Event
Global Discovery Series: Nationalism, Literature, Family History
The Global Discovery Lecture Series lets you explore the world virtually, both far and near, with Penn faculty members and your fellow alumni community. Each live, interactive lecture features Penn professors sharing new and innovative research on a variety of topics. Participants will have the opportunity to ask in-depth questions and are sure to learn something new in each one hour session.
David Wallace is currently editing a three-volume work for Oxford University Press, with 110 contributors, called National Epics. This project has an interactive website, developed in association with Penn’s Price Lab for Digital Humanities. This webinar will take a look at both the book project and a related seminar, described below, and how they aim to explore, finally, how mastery of local and national understandings helps form a global picture.

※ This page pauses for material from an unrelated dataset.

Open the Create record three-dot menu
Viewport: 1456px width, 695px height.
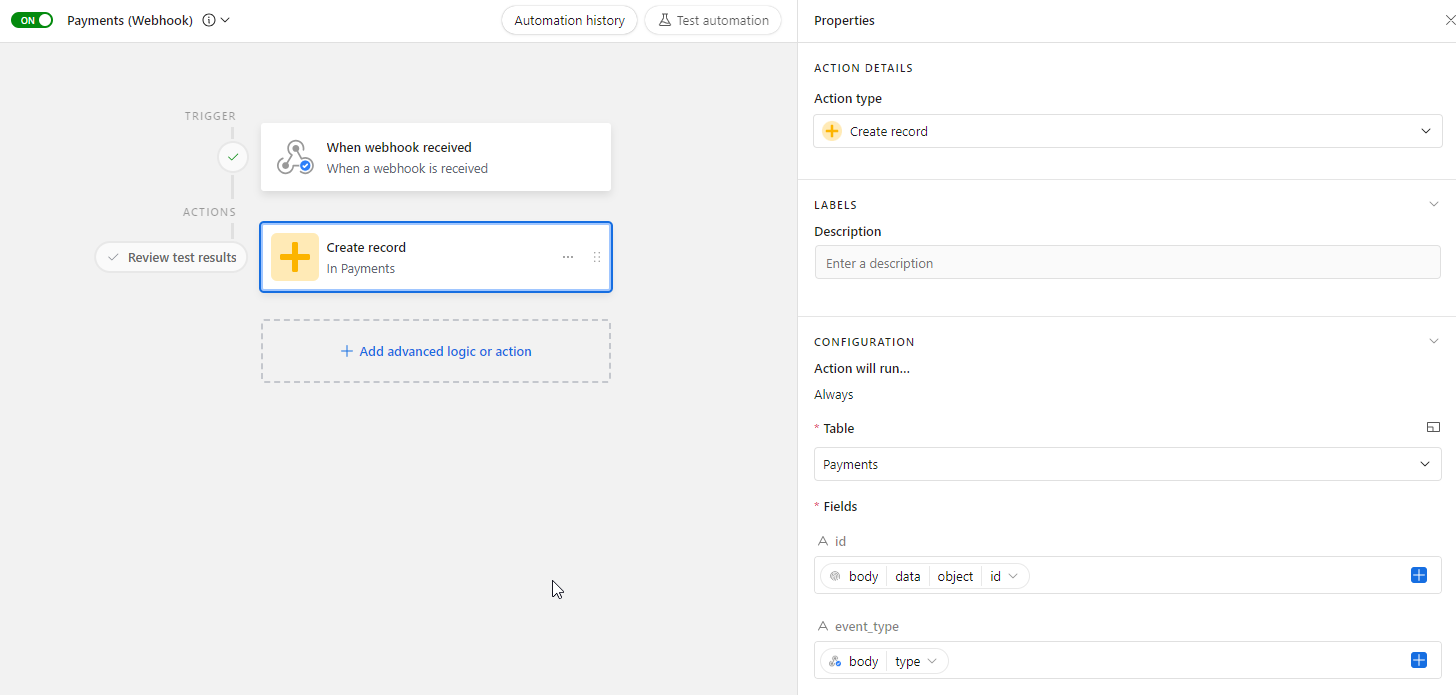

The “National Epics” course asks students to consider what imaginative text has a given nation chosen to ‘represent’ itself to the world? When was that choice made, and how well is it holding up? The choice for India has been the Mahabharata for 2000 years, but what of the United States? The class covers one nation and one text per week, beginning in western Europe (France, Spain, Ireland, England, Iceland), pivoting across Eurasia (Russia, Mongolia) and then on to India, Korea, Vietnam, China, among others. Students come to see how their own family histories, always complex, interact with and form part of national sagas.
Featured Speaker
David Wallace is a Londoner who was educated at York, Perugia and Cambridge (Ph.D. 1983); he became a US citizen in 2013. He taught at Stanford, UT Austin, and Minnesota before joining Penn as Judith Rodin Professor in 1996; he has since held visiting professorships at Melbourne, London, Princeton, and Hebrew University, Jerusalem (twice). He has served as President of the Medieval Academy of America and was awarded the Sir Israel Gollancz Prize by the British Academy. He has chaired both English and Romance Language Departments at Penn and has made documentary features for BBC Radio. He has directed the Penn English in London Program three times, most recently in 2023. His current research project, with Oxford University Press, is global in scope: see nationalepics.com, for an interactive website.